Taking to Twitter, Surjewala wrote, "M.P’s don’t need political clearance from PM or Govt, unless they are part of Official Delegation (sic)." "Pl don’t blindly follow the PMO what’sapp suggestions sent to TV channels (sic)," he added.
Meanwhile, according to reports, all Members of Parliament (MPs) are required to obtain political clearance from the Ministry of External Affairs (MEA) before travelling abroad.
At least three weeks before travelling, the MPs have to put the information on the website to get an approval from the MEA, it added.
Moreover, all MPs should receive invitations from foreign governments, institutions, etc. through the MEA. And in case there is a direct invitation, it will have to be brought to the notice of the MEA to get the political approval, reports further said.

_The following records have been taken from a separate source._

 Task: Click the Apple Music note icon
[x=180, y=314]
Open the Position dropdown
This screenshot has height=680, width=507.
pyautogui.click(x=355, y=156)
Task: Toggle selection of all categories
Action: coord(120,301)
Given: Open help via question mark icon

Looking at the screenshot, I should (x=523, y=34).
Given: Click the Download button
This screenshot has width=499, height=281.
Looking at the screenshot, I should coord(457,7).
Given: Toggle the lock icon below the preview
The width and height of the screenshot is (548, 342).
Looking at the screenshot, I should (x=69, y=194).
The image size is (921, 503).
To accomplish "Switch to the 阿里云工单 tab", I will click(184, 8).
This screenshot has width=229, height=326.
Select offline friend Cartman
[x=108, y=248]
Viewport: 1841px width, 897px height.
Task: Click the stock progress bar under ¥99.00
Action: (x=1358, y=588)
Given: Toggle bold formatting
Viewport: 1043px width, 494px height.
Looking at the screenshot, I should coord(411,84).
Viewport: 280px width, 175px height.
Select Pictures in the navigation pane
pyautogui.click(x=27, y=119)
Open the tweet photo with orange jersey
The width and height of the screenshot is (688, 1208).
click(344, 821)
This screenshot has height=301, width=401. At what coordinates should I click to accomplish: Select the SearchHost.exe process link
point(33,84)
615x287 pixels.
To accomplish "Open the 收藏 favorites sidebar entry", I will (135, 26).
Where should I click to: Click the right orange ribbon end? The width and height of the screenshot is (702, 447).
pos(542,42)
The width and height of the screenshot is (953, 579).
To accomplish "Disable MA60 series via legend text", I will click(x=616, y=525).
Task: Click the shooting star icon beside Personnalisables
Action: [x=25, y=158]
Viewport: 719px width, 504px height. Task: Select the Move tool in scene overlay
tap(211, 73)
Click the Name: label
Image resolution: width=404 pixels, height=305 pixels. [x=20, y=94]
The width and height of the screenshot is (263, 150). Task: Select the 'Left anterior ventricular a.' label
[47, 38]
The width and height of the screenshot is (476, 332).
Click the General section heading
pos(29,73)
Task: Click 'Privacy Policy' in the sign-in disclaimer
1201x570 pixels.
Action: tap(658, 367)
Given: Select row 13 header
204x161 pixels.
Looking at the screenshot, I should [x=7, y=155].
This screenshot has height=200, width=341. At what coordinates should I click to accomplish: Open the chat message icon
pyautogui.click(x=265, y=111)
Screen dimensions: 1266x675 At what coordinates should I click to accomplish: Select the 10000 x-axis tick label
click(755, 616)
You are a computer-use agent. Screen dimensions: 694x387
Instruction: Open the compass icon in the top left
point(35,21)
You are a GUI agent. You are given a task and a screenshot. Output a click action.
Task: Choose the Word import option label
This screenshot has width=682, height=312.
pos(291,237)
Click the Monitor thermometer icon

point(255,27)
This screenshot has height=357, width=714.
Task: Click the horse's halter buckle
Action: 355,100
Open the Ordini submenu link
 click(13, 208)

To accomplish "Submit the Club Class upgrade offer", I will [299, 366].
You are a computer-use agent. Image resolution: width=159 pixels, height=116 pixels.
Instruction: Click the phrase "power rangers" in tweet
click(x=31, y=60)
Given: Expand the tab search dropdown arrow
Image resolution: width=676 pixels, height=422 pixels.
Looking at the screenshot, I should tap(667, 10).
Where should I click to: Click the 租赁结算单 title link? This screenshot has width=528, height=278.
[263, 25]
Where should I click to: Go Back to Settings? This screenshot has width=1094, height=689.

Rahul Gandhi's London visit:
During an event titled 'India at 75' at Corpus Christi College at the prestigious Cambridge University on Monday evening, Gandhi spoke on a broad range of subjects from Hindu nationalism, the Gandhi family's role within the Congress party and efforts to mobilise the people of the country as he fielded questions from a largely Indian student base.
The Congress leader also alleged that there is a "systematic attack" on the institutions that allow India to speak and as the conversation is being stamped out, the "deep state" is entering those spaces and redefining the way that conversation is happening in the country.
He also said that Prime Minister Narendra Modi is creating a vision of India that is not inclusive of all parts of the country's population, which is unfair and goes against the idea of India.
He asserted that his party's fight was against a massive concentration of wealth and a capture of institutions within the country, including its media.